= Amnon Wolman =

American classical composer

Amnon Wolman (אמנון וולמן; born 1955) an Israeli-American musician. He holds a doctorate degree in music composition. His catalogue of compositions includes works involving computer generated and processed sounds, symphonic works, vocal and chamber pieces for different ensembles, film music, and music for theater and dance. His recently premiered pieces include "Picnic Site" used for a choreography by Trisha Brown and Steve Paxton for the Lyon Biannale; "End Divided Road" for Flute and electronics for Mario Carolli at the TRAIETTORIE Festival in Parma, Italy; "Cruising Prohibited when Lights Flashing" for the Gay Gotham Chorus at the Greenwich House, New York; and "and her mind moves upon silence", for harpsichord and electronic sounds, for Vivienne Spiteri in Toronto, Ontario, Canada.

==Career==
His scores are published by the Israel Music Institute and the Israel Music Center. Before Joining the faculty at Brooklyn College he taught at Northwestern University, Tel Aviv University, Stanford University and the University of California, Berkeley. At Brooklyn College he was a member of the composition faculty and Director of the Brooklyn College Center for Computer Music (BC-CCM).

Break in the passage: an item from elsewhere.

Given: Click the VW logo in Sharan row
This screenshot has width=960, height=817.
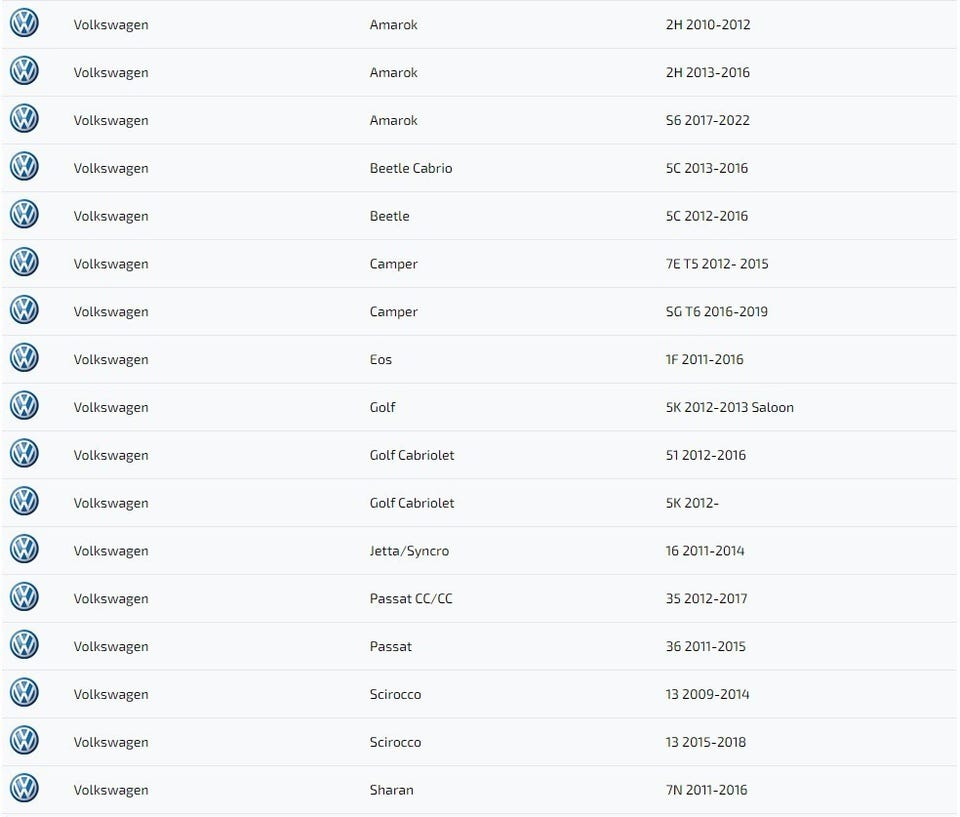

Wolman's film music was featured at the London, Sydney, Los Angeles (1981, 2001), the San Francisco Film Festivals ('93) Berlin Film Festival ('81), Pop Sustainability Film Festival, Seattle Underground Film Festival], Chicago Underground Film Festival (gold medal), CineVegas, Columbus International Film Festival (2000) (bronze medal) and at the Chicago Film Festival ('82, '92).

==Awards==
His list of awards includes the Queens' 2000 International Competition at the Queen's College, Oxford and an Honorary Mention at the Musica Nova Competition in Prague, Czech Republic. He was also a finalist at the first Ars Electronica, Linz, finalist at the Karl Sczuka Prize, and awarded the First Prize at the NewComp International Competition '88. He received grants from the Eastman Foundation, Arts International, the Dutch Government, America-Israel Culture Foundation, the Rockefeller Foundation, the Djerassi Foundation, Meet the Composer, and the MacDowell and Yaddo Foundations. He was commissioned for Heinz Holliger, Charles Neidich, Ursula Oppens, Harry Sparnaay, Benny Sluchin, Ensemble Modern, and the Israel Chamber Orchestra among others.